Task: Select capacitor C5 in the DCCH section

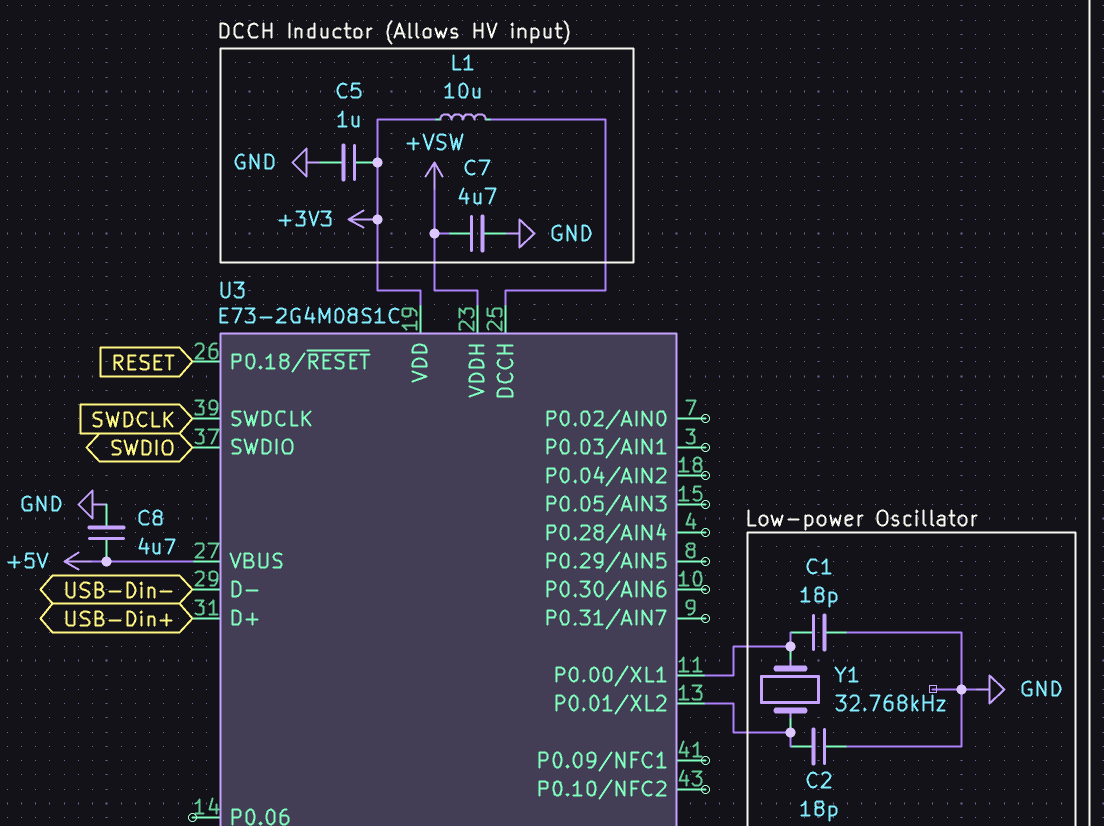Action: (348, 161)
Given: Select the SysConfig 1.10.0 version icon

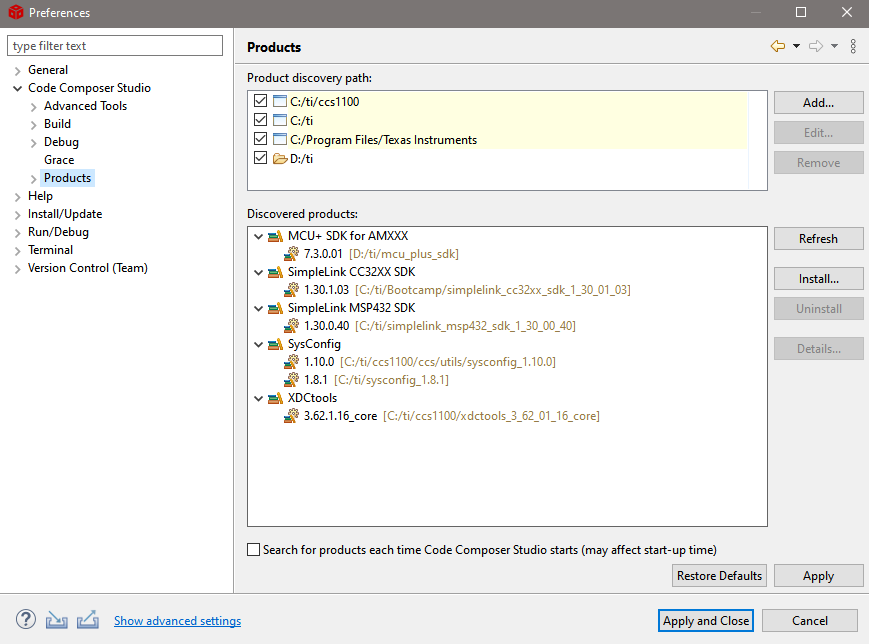Looking at the screenshot, I should pos(292,362).
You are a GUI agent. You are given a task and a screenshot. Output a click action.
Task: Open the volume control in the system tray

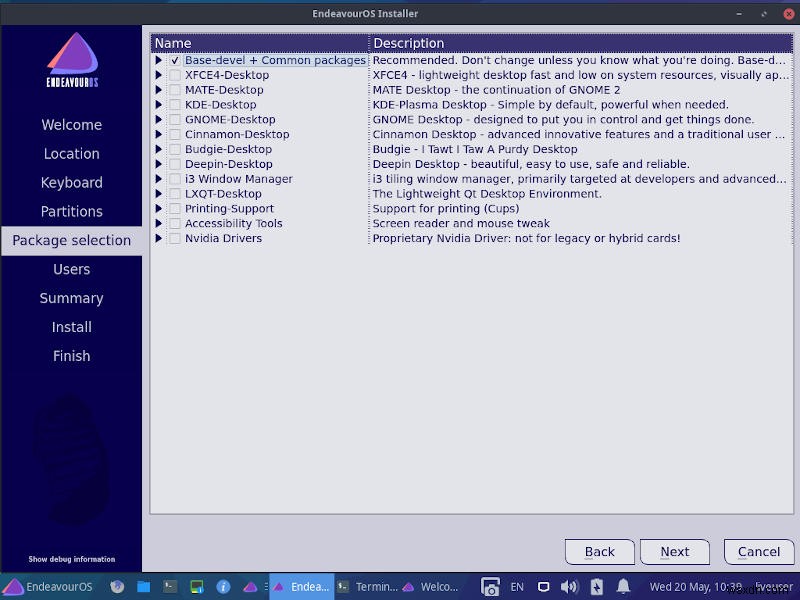(570, 588)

══════════════════════════════

## To do:
Reproduce the whole listing verbatim and keep all pictures out of it.

## Task output:
Task: Select capacitor C5 in the DCCH section

Action: (348, 161)
Given: Select the SysConfig 1.10.0 version icon

Looking at the screenshot, I should pos(292,362).
You are a GUI agent. You are given a task and a screenshot. Output a click action.
Task: Open the volume control in the system tray

(570, 588)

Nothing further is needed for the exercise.